- [WORK ITEM]
Begin at the first line of the records below and, please, give each line again exactly until the line with "Click the Microsoft Azure logo link" is included.
-- PROVIDED ENTRIES follows --
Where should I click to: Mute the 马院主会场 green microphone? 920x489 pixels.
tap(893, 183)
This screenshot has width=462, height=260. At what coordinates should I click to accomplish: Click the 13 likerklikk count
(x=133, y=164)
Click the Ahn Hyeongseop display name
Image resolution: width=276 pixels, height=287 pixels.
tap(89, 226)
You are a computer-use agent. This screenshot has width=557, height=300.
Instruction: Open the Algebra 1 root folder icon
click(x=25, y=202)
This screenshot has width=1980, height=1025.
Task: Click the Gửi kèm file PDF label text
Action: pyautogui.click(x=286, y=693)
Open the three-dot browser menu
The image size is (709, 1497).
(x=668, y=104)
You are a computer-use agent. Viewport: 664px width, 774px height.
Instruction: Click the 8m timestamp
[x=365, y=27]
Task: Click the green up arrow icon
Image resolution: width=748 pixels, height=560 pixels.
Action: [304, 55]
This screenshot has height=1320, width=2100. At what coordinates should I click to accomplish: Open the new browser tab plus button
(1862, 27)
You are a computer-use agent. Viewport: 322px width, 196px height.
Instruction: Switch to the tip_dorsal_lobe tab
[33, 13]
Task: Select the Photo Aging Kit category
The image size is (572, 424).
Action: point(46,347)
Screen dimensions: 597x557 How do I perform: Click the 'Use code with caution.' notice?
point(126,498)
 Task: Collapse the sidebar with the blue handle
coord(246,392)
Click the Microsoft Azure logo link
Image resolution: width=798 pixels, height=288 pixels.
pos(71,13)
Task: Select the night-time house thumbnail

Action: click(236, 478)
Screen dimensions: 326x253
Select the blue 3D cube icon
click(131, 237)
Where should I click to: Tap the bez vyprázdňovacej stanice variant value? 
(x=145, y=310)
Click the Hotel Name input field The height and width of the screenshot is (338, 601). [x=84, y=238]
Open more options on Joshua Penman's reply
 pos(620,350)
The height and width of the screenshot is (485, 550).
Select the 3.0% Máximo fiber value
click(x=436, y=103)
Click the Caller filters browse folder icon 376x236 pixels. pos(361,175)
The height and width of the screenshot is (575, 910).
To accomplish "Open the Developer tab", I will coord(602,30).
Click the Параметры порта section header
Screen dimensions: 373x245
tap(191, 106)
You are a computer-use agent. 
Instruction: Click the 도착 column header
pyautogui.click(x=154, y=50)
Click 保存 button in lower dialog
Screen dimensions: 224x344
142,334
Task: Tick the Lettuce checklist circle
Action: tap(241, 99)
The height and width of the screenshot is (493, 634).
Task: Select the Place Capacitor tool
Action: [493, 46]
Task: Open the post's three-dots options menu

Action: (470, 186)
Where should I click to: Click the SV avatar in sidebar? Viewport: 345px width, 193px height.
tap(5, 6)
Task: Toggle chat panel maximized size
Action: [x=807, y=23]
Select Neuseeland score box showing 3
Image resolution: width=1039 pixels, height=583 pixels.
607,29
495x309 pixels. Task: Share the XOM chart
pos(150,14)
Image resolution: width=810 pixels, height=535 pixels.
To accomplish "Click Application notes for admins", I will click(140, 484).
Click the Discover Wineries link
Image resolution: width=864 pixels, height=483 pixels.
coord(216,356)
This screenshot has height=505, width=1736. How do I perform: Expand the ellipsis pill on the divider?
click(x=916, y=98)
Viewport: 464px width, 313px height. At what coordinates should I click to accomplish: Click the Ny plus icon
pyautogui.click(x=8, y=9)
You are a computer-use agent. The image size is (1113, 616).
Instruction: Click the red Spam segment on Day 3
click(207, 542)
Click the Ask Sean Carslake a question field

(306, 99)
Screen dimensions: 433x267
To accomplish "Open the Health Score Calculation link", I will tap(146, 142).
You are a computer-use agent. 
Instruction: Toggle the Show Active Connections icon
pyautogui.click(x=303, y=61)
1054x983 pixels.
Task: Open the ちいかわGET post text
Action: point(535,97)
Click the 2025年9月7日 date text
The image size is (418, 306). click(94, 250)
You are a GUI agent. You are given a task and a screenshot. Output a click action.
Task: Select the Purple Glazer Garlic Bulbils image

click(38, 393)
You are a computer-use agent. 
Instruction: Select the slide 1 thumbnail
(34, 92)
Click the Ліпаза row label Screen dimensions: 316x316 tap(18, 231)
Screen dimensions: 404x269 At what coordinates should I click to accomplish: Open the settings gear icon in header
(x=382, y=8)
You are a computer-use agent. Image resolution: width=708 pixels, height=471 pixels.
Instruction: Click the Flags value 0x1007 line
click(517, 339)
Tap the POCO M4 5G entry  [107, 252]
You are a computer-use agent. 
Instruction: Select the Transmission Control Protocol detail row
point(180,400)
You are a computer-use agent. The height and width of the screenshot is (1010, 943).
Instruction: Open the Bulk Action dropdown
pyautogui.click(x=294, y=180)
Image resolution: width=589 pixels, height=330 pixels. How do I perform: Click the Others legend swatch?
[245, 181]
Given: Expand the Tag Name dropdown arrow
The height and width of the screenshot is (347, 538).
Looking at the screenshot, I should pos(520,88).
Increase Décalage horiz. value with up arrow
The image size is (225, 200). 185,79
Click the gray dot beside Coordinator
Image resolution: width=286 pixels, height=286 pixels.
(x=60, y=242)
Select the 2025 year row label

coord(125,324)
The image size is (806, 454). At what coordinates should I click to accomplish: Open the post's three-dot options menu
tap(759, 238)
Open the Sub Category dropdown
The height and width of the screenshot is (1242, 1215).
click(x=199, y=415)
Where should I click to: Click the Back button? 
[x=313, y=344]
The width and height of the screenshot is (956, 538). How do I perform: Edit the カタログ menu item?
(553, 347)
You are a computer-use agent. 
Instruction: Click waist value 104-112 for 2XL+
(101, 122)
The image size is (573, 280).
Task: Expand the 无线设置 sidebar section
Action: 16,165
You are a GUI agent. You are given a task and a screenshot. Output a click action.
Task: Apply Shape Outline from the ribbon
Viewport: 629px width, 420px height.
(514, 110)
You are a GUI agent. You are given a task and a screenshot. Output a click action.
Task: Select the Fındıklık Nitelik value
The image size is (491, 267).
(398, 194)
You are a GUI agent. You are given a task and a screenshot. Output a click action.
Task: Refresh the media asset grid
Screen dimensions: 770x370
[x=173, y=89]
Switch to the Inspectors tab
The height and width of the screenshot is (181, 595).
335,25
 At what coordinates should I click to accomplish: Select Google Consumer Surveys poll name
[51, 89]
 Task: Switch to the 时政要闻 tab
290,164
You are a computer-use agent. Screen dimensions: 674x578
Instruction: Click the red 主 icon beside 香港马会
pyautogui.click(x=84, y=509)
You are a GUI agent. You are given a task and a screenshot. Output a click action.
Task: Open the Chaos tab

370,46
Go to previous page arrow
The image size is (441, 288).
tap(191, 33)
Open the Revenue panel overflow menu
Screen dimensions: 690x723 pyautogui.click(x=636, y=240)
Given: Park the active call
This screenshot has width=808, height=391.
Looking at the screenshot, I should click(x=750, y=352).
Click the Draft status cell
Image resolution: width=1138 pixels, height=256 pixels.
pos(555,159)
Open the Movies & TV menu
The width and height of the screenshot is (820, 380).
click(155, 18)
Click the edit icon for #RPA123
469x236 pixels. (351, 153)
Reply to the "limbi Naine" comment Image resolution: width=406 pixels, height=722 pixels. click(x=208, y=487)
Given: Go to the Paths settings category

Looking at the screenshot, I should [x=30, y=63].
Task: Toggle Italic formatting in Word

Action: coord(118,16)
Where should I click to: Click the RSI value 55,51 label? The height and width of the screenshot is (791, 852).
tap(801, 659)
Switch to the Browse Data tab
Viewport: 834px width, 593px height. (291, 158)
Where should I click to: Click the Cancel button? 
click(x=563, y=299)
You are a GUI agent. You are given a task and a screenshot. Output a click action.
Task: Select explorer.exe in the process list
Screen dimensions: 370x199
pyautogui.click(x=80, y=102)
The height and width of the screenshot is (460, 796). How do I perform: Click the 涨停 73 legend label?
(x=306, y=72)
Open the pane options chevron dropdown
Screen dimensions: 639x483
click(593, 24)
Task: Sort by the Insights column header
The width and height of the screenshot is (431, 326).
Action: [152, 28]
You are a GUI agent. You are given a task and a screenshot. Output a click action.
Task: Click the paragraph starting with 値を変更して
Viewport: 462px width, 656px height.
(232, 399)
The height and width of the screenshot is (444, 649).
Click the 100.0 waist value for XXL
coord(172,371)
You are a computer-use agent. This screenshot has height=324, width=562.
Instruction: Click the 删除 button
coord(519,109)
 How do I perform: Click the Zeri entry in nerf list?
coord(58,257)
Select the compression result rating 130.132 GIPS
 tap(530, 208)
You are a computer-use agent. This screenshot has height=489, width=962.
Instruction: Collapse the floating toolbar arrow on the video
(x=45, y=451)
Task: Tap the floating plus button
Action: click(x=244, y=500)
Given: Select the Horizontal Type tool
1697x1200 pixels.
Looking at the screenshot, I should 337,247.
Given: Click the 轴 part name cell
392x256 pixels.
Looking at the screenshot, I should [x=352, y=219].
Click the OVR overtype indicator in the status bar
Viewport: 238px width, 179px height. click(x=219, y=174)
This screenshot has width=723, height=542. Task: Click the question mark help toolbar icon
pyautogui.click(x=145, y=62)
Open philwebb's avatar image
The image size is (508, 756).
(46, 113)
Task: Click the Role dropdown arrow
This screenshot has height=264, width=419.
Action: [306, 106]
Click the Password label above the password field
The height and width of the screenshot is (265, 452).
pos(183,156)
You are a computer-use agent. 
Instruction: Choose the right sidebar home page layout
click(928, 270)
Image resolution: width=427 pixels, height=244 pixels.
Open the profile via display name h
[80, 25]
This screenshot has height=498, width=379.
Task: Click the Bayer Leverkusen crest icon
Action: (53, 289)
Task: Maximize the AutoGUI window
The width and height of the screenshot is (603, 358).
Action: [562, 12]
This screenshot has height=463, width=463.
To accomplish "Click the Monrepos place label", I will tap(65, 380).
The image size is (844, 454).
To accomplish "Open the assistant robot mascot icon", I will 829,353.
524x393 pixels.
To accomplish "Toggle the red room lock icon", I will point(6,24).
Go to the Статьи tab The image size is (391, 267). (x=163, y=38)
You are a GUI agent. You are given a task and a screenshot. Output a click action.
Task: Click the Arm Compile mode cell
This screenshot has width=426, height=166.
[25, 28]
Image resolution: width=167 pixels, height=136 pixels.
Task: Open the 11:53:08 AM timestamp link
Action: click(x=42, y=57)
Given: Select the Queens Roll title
-- PROVIDED ENTRIES concluded --
- [SOLUTION TO THIS EXERCISE]
Where should I click to: Mute the 马院主会场 green microphone? 920x489 pixels.
tap(893, 183)
This screenshot has width=462, height=260. At what coordinates should I click to accomplish: Click the 13 likerklikk count
(x=133, y=164)
Click the Ahn Hyeongseop display name
Image resolution: width=276 pixels, height=287 pixels.
tap(89, 226)
You are a computer-use agent. This screenshot has width=557, height=300.
Instruction: Open the Algebra 1 root folder icon
click(x=25, y=202)
This screenshot has width=1980, height=1025.
Task: Click the Gửi kèm file PDF label text
Action: pyautogui.click(x=286, y=693)
Open the three-dot browser menu
The image size is (709, 1497).
(x=668, y=104)
You are a computer-use agent. Viewport: 664px width, 774px height.
Instruction: Click the 8m timestamp
[x=365, y=27]
Task: Click the green up arrow icon
Image resolution: width=748 pixels, height=560 pixels.
Action: [304, 55]
This screenshot has height=1320, width=2100. At what coordinates should I click to accomplish: Open the new browser tab plus button
(1862, 27)
You are a computer-use agent. Viewport: 322px width, 196px height.
Instruction: Switch to the tip_dorsal_lobe tab
[33, 13]
Task: Select the Photo Aging Kit category
The image size is (572, 424).
Action: point(46,347)
Screen dimensions: 597x557 How do I perform: Click the 'Use code with caution.' notice?
point(126,498)
 Task: Collapse the sidebar with the blue handle
coord(246,392)
Click the Microsoft Azure logo link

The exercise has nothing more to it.